Activity: Return, without anything added, the lines from the one containing "374302 (778, 1270)" through the end of the entries below, exactly as written.

=== Input for this task ===

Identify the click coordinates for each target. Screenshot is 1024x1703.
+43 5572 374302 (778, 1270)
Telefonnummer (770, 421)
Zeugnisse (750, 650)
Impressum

===

Response to this task:
+43 5572 374302 (778, 1270)
Telefonnummer (770, 421)
Zeugnisse (750, 650)
Impressum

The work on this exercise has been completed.